Task statement: What lines below hold the string "Focus"? Copy them all.

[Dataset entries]
————

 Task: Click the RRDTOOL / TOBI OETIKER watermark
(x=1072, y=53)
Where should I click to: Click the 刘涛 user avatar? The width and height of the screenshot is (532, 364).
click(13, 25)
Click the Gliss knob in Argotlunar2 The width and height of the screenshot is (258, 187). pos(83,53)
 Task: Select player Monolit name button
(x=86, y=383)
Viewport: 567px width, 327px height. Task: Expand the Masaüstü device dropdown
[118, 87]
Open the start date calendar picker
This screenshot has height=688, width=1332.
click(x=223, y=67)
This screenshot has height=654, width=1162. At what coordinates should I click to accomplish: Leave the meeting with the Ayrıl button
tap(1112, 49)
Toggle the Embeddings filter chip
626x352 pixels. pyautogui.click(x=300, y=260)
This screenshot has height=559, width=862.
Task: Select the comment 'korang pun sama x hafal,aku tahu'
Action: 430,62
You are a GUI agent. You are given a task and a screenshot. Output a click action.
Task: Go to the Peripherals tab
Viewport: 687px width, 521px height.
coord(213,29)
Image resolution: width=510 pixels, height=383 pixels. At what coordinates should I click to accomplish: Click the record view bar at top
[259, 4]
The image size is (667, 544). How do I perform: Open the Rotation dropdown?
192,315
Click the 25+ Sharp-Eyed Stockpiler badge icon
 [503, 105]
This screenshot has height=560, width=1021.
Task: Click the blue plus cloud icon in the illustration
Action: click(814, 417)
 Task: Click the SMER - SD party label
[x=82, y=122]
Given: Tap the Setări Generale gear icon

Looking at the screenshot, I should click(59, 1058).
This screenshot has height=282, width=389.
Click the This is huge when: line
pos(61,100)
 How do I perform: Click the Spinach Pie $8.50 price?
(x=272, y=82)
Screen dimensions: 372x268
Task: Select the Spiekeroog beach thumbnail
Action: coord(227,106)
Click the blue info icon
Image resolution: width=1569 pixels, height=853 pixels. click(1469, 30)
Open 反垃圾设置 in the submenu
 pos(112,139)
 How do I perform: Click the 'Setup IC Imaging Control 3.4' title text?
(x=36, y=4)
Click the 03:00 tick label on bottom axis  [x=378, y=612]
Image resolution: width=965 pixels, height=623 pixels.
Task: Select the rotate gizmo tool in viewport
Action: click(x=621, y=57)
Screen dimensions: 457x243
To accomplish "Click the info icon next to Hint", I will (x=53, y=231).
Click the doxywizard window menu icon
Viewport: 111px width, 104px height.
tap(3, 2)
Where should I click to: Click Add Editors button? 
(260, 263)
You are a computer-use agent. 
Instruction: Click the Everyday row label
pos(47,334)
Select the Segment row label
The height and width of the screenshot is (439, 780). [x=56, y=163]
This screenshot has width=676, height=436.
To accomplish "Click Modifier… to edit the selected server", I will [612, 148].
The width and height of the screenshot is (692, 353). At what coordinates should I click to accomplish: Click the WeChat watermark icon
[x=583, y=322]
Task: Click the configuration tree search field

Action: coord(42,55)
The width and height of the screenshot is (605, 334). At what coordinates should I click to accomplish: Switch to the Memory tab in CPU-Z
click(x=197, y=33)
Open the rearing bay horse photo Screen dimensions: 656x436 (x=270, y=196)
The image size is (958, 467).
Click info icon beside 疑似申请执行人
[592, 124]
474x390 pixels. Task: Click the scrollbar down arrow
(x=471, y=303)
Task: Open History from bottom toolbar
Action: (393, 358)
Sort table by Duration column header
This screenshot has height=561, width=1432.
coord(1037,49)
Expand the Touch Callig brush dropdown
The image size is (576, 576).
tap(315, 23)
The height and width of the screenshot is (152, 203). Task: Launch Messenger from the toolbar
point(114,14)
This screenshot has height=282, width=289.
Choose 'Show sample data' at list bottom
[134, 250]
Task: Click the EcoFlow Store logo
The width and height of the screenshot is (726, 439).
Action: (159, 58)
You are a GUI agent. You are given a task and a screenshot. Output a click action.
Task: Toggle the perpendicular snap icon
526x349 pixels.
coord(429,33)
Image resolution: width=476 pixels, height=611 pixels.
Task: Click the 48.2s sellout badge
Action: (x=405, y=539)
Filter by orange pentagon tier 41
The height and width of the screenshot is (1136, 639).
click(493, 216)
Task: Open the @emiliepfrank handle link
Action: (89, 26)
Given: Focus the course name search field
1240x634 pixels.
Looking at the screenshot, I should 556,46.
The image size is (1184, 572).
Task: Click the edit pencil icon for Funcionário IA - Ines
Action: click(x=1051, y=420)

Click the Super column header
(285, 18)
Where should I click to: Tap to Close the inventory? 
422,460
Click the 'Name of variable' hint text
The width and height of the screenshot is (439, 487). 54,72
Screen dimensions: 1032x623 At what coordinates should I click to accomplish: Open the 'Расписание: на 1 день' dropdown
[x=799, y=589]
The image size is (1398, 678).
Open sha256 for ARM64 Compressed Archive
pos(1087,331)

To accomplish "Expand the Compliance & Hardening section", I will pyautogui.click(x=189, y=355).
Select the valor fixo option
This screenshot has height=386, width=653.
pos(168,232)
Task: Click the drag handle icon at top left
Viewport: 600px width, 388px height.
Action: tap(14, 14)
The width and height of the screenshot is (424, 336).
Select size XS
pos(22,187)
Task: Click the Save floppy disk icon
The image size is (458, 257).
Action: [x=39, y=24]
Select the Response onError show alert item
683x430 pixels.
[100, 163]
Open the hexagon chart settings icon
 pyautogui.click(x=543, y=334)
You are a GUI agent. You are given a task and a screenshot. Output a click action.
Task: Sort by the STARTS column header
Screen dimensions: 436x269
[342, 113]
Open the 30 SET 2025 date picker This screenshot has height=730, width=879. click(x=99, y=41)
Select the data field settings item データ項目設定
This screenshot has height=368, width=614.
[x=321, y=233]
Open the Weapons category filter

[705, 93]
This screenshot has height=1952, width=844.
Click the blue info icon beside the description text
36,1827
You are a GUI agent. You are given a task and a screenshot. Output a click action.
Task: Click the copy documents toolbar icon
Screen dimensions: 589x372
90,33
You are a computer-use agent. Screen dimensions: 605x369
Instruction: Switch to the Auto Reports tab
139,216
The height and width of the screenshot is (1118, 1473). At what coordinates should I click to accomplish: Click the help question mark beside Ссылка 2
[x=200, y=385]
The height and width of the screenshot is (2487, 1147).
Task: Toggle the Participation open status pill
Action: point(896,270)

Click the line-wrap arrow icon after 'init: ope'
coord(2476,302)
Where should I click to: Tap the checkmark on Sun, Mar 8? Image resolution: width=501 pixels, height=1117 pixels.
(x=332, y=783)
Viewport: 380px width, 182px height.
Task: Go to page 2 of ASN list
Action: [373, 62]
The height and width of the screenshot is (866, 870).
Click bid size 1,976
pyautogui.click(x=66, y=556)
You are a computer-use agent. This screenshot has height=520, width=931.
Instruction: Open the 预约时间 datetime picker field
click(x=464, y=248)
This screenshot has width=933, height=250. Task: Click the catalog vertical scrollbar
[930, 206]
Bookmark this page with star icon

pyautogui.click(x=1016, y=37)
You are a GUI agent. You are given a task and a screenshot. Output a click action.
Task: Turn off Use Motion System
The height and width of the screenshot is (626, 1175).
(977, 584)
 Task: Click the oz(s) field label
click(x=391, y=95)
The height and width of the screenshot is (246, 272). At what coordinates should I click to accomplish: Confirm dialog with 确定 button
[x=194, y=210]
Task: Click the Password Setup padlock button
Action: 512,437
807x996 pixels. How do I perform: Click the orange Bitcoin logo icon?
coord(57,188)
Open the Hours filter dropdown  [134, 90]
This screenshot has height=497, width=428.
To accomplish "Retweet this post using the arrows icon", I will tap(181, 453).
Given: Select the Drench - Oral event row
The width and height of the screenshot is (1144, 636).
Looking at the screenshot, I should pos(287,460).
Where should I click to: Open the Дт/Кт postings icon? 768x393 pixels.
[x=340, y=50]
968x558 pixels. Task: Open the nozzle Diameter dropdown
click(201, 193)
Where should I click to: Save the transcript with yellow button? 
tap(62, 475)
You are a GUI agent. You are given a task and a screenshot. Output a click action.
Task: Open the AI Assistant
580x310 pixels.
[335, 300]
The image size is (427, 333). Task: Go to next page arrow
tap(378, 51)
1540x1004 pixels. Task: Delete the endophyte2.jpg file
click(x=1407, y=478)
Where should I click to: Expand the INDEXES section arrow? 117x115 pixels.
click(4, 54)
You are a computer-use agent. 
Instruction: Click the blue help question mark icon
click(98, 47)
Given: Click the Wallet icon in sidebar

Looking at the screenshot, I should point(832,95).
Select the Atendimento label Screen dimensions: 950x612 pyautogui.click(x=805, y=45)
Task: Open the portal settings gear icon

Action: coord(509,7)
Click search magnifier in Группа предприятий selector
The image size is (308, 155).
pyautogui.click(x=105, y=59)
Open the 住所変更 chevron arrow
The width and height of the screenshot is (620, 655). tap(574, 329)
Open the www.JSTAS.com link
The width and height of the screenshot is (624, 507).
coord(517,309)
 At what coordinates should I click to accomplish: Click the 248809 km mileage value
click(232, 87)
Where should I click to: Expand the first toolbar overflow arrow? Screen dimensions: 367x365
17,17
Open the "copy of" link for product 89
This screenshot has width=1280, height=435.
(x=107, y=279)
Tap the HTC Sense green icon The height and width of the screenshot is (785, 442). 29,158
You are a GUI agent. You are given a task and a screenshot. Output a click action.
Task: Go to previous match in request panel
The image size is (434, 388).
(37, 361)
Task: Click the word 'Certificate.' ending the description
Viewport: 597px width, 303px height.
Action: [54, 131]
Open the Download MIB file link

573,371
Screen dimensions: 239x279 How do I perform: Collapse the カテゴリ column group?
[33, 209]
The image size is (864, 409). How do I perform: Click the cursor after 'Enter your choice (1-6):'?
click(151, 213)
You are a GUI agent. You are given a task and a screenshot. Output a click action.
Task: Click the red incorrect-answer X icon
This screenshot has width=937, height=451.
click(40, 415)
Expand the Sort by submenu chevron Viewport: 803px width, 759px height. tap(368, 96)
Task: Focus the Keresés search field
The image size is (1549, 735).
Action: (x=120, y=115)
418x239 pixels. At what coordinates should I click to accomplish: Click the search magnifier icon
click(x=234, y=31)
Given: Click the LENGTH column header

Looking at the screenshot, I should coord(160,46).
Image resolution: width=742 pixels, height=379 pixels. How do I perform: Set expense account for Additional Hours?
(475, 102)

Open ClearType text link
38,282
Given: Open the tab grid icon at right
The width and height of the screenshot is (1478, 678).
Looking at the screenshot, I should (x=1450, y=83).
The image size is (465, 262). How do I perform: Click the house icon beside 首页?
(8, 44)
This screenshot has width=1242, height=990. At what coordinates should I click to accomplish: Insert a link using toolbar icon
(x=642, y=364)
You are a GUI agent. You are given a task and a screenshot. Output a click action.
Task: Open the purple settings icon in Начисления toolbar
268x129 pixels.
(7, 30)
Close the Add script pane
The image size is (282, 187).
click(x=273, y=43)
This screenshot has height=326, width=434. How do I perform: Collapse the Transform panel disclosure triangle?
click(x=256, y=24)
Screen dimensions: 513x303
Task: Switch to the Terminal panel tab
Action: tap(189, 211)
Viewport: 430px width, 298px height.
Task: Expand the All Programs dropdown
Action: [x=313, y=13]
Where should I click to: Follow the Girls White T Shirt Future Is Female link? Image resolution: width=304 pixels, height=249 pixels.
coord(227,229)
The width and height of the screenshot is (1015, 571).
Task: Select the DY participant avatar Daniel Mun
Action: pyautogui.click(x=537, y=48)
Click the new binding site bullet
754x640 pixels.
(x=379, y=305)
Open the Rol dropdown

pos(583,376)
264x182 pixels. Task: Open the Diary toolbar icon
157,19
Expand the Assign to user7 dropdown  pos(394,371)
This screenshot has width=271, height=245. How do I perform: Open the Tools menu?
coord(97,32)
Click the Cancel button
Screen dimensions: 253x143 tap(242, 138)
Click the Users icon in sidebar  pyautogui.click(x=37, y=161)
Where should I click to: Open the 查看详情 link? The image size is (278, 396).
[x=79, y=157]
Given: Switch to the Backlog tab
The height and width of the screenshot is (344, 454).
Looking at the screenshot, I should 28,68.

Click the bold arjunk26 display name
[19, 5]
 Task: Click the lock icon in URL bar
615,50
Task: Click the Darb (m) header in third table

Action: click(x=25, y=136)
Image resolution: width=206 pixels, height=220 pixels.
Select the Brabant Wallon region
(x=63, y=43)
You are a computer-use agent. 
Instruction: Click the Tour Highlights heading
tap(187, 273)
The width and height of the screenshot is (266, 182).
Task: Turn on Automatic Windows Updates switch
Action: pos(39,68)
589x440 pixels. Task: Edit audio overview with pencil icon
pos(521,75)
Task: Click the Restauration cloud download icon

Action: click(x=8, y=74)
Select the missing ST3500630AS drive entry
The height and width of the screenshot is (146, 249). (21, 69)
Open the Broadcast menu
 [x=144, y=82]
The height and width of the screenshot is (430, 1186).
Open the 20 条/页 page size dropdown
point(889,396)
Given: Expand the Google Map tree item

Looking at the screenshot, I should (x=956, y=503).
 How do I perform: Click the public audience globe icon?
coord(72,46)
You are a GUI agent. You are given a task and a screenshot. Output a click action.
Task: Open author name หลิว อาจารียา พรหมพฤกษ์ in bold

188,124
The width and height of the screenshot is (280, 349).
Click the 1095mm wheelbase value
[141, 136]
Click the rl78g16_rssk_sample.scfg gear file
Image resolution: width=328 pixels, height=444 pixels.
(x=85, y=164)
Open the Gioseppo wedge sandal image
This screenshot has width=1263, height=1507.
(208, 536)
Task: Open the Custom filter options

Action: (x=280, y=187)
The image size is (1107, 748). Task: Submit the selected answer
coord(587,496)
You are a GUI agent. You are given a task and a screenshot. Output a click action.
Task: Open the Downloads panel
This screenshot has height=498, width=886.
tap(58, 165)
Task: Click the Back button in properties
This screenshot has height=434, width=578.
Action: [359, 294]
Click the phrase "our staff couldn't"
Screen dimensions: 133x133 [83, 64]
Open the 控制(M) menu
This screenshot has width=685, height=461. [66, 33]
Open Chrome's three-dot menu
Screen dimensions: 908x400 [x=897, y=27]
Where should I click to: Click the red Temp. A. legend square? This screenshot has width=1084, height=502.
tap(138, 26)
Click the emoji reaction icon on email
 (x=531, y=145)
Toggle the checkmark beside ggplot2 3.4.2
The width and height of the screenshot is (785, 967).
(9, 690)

————

Task output:
Given: Focus the course name search field
Task: Focus the Keresés search field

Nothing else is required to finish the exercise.